▸ **Work order A**
According to the case report excerpt, what 5-year survival rate has been reported in patients with MCN-L?
▸ **Work order B**
List every general indication for surgical resection that the case report excerpt gives.
▸ **Work order C**
Extend the case report excerpt, picking up after its final sentence.

▸ **Excerpted passage**
There are some common characteristics between MCN-L and IPMN-B, such as mucin production rare incidence. However, some clinicopathological features are more typical of each neoplasm. MCN-L predominantly occurs in females but not IPMN-B [1,7,12,15]. It is also difficult to differentiate MCN-L from simple liver cysts.
A large cyst at the initial presentation, an increase in size during follow-up, and the manifestation of symptoms are general indications for surgical resection [3,11]. A 5-year survival rate of 100% has been reported in patients with MCN-L [1,4]. Considering such favorable postresection outcomes, follow-up protocols for the patient in the present case include the first imaging study at 6 months after resection and subsequent follow-up studies every 12 months for more than 5 years.

Notes

Ethical statements

This study was approved by the Institutional Review Board (IRB) of Asan Medical Center (IRB No: 2021-0839), and informed consent was obtained from the patient.

▸ **Stored records**
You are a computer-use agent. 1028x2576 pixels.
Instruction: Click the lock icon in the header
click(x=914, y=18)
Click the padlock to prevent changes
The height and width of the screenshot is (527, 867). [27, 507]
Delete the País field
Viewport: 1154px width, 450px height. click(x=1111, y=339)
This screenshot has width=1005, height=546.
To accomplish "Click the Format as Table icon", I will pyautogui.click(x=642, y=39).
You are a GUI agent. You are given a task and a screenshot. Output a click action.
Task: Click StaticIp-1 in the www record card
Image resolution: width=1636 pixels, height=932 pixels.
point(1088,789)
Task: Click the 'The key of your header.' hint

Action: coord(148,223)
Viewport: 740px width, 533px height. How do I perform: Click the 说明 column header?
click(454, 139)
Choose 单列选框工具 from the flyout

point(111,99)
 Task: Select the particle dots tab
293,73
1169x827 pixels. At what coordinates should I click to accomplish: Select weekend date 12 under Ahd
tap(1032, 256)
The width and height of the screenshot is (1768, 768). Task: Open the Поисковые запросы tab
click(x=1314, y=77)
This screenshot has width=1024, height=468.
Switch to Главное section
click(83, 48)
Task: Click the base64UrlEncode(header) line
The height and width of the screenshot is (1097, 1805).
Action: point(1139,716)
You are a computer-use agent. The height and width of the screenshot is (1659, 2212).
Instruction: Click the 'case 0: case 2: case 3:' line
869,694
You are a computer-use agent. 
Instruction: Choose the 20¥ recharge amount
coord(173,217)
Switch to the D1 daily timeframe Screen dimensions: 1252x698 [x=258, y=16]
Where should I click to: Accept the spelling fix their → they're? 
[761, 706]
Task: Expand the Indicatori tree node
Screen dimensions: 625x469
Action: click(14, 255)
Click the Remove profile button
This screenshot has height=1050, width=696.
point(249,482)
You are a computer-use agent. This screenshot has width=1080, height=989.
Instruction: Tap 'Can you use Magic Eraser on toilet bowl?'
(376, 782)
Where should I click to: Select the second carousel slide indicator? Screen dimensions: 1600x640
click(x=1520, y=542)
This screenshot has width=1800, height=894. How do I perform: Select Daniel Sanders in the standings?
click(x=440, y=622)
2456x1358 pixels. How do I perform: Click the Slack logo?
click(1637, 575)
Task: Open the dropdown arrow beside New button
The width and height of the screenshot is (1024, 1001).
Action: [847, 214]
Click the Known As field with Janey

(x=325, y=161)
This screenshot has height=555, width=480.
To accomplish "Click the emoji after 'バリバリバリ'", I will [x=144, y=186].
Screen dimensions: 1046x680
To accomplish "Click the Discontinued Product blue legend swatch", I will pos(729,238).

▸ **Output A**
100%

▸ **Output B**
- A large cyst at the initial presentation
- An increase in size during follow-up
- The manifestation of symptoms

▸ **Output C**
Conflicts of interest

No potential conflict of interest relevant to this article was reported.

Author contributions

Conceptualization: SH; Data curation: SWH; Methodology: HH, SIH; Visualization: SH, SMH; Writing-original draft: SH, SWH; Writing-review & editing: all authors.

Fig. 1.
Preoperative computed tomography showing an 8 cm-sized well defined, multiloculated cystic lesion. There is some high attenuation portion within the cystic lesion indicating hemorrhage (arrows) in (A, C) the arterial phase and (B, D) portal phase images. Diffuse fatty liver is present.
yujm-2021-01256f1.jpg
Fig. 2.
Fluorodeoxyglucose positron emission tomography showing an 8 cm-sized metabolic defect in the right liver (arrow).
yujm-2021-01256f2.jpg
Fig. 3.
Intraoperative findings. (A) There are noticeable adhesions around the cystic mass in the right liver dome. (B) The cystic mass is pedunculated at the liver capsule. (C) The mass is delivered after partial hepatectomy at the pedunculated neck portion. (D) A cast-like depression is left at the liver parenchyma.
yujm-2021-01256f3.jpg
Fig. 4.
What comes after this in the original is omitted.